第五話 『悪鬼たちの夜』 その18


 ハーディ・ハント大佐を、オレは馬車の中から引きずり出してやるのさ。


「王族で、大佐殿でもあるアンタを、地べたに寝かせてすまないが……なかなか、オッサンのくせに鍛えてて、重たいからな……歩けるようなら、自分で歩いてもらうぞ?」


 彼のことを地面に寝かせると、オレは腰裏に隠し持っているナイフを素早く取り出して、彼を縛りつけているロープを切り裂いていたよ。


 後ろ手に縛られていた両手と、両足首の縛り。そして、口に噛まされていた猿ぐつわも外してやる。まったく、縛りすぎだぜ?……それだけ『大事』に扱われていたのか?

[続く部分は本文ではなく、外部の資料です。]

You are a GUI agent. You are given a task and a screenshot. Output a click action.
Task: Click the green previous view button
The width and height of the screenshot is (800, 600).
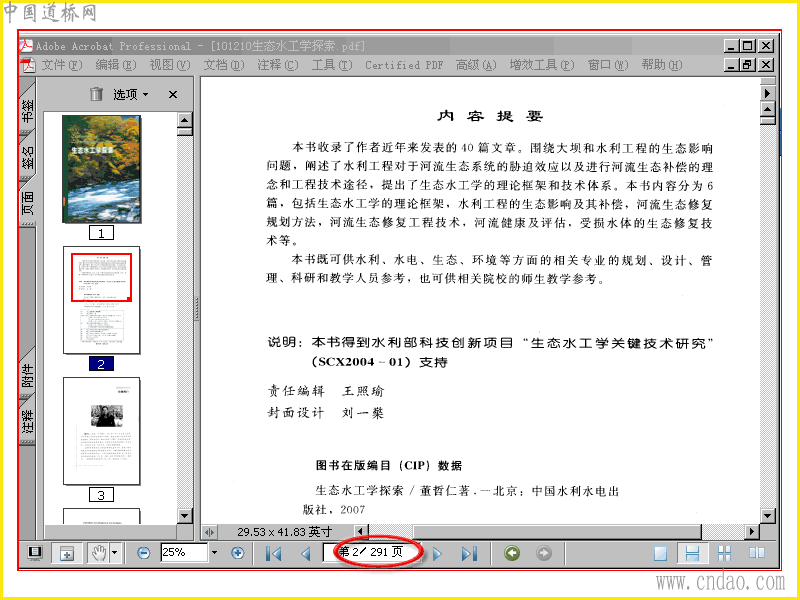coord(512,553)
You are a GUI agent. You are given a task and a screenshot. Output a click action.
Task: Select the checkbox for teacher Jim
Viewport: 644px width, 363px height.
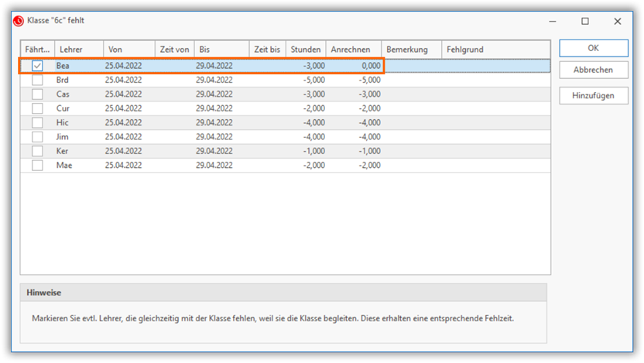click(37, 137)
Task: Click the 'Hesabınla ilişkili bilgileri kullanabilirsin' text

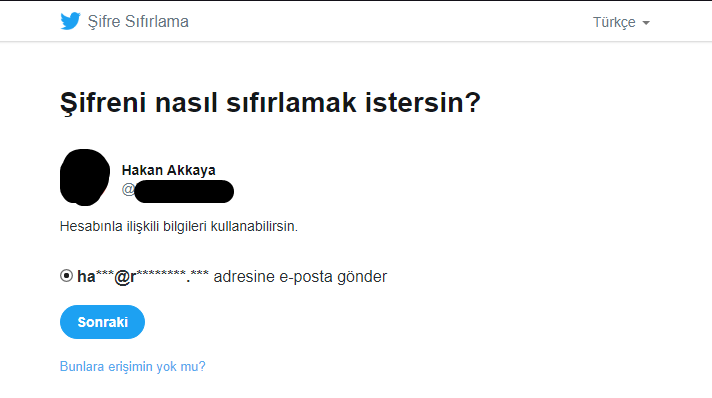Action: (x=179, y=226)
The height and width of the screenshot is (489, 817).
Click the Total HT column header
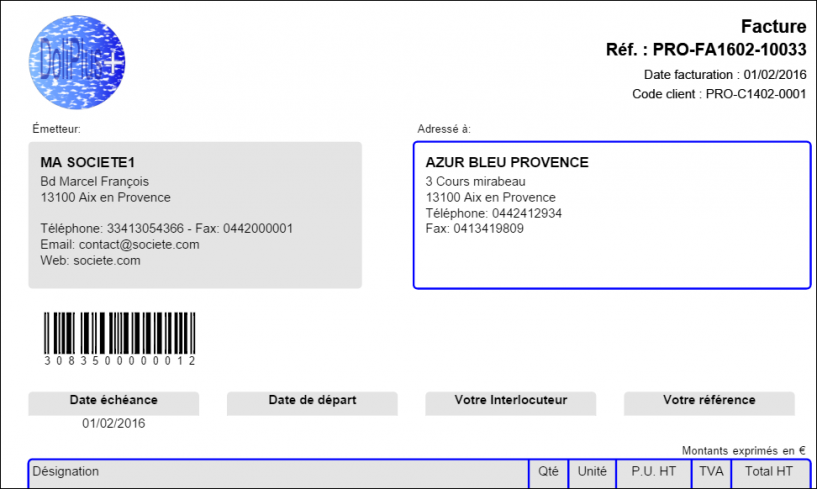[x=769, y=471]
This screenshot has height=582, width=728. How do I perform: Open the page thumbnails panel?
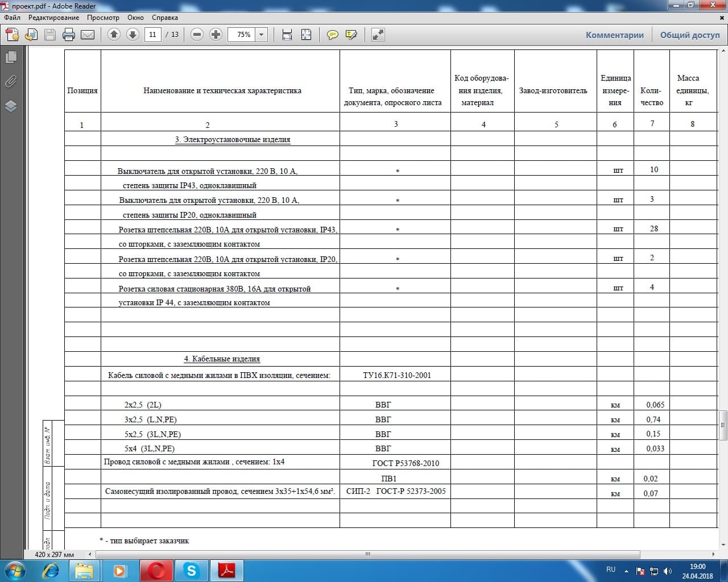[11, 57]
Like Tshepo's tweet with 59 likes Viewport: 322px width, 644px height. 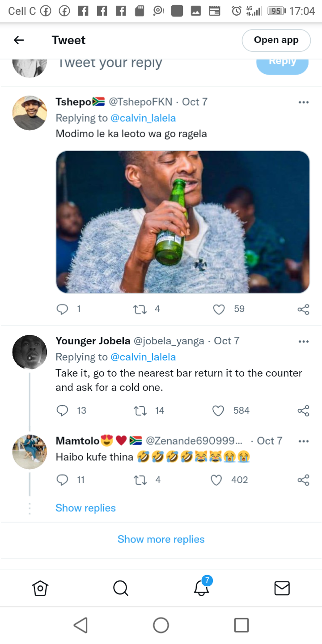[219, 309]
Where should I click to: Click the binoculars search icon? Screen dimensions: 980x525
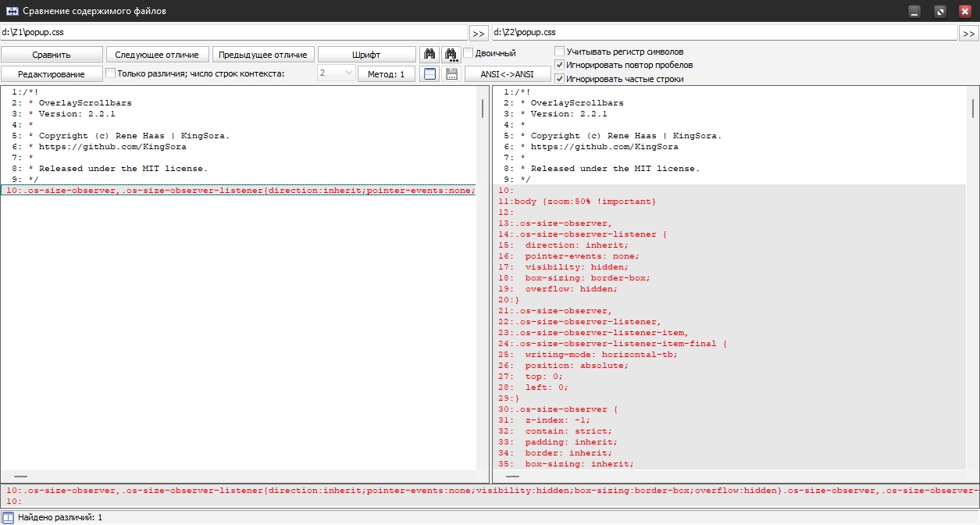[x=429, y=54]
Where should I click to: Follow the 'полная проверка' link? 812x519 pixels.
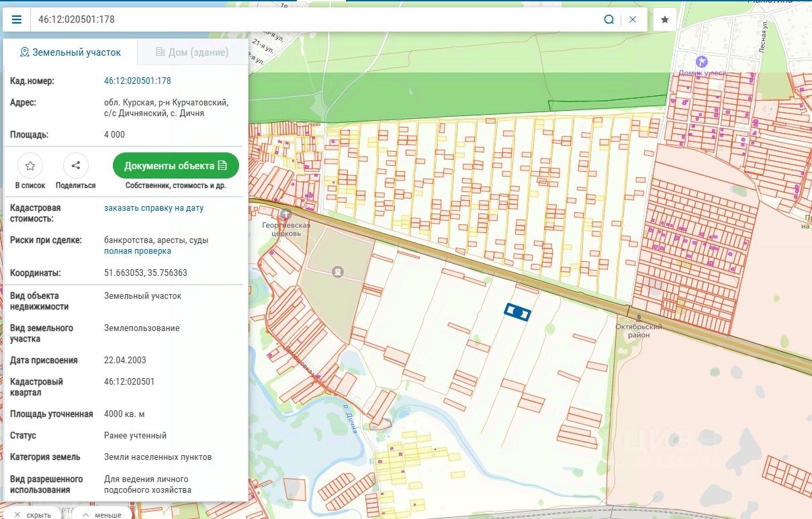(x=138, y=251)
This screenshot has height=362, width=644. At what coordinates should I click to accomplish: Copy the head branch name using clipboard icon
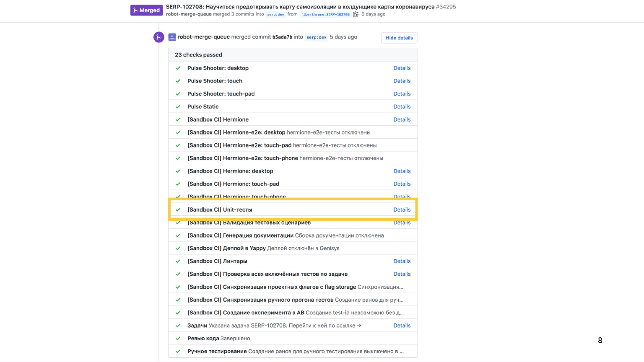point(356,14)
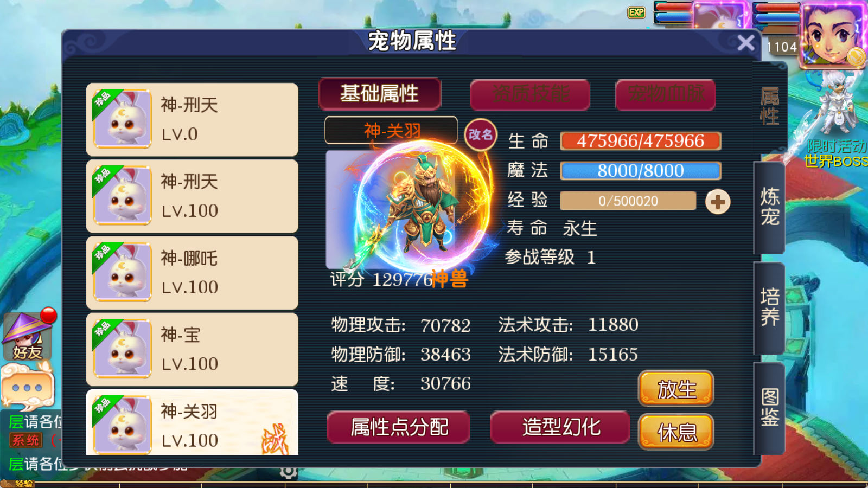Open the 炼宠 side tab

tap(769, 207)
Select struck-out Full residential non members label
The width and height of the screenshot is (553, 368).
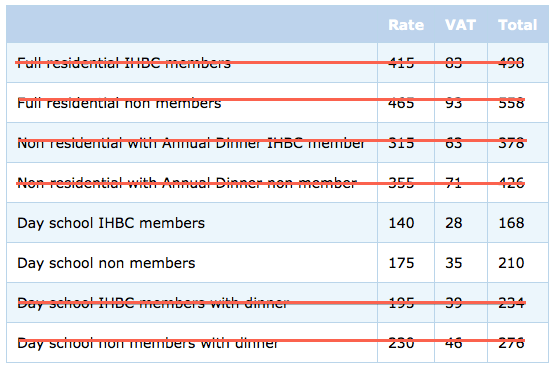pyautogui.click(x=119, y=103)
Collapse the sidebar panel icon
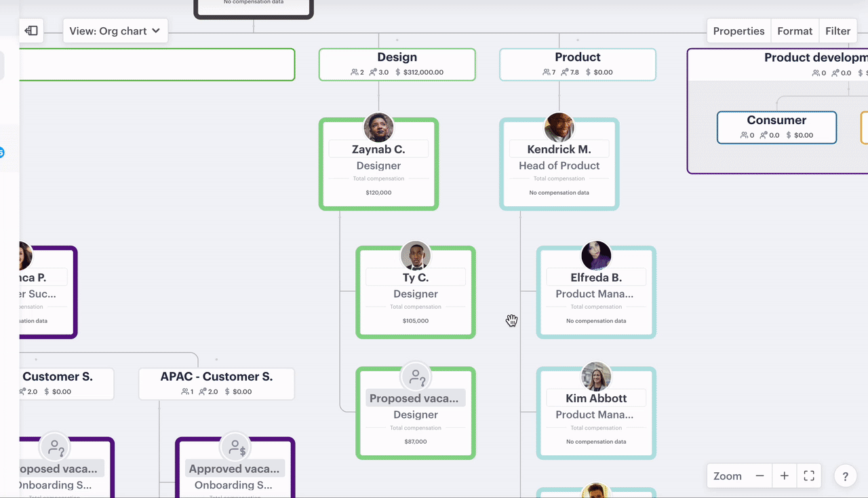Viewport: 868px width, 498px height. (x=31, y=31)
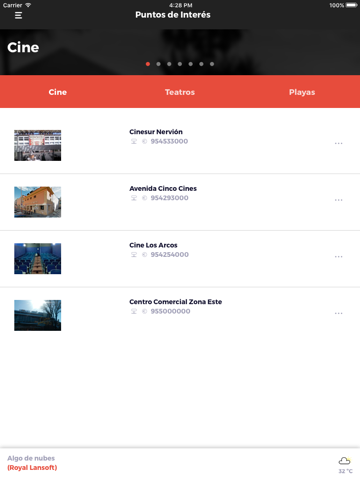Viewport: 360px width, 480px height.
Task: Select the last carousel page dot
Action: 212,64
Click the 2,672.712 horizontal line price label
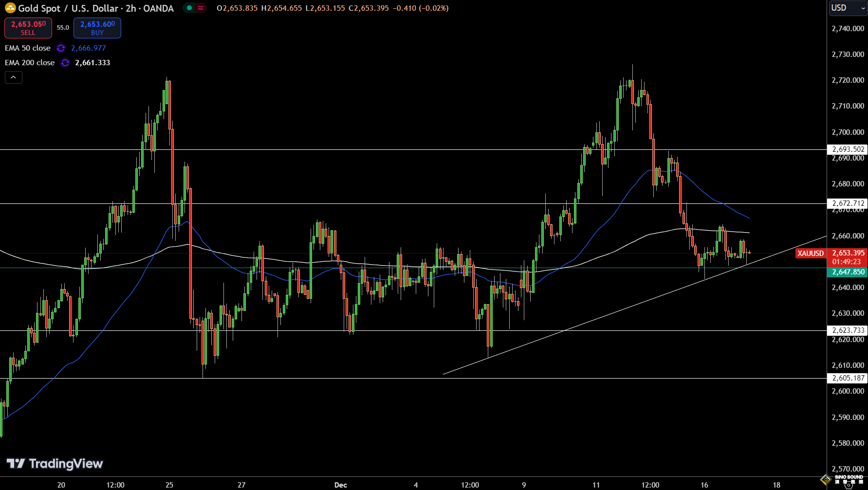868x490 pixels. [848, 203]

 アンタは、『白虎』どもにとって、『最高のカード』の一つじゃあるんだろうからな。世にも珍しい、『蟲使い』まで護送任務につけていたぐらいだ。帝国側も乗り気のトレードだったのかもしれないな。


 それとも、『盲虎』とギー・ウェルガーの友情ゆえにか?……まあ、どうでもいい。大事なのは、オレにとっても『最高のカード』になるってことで―――?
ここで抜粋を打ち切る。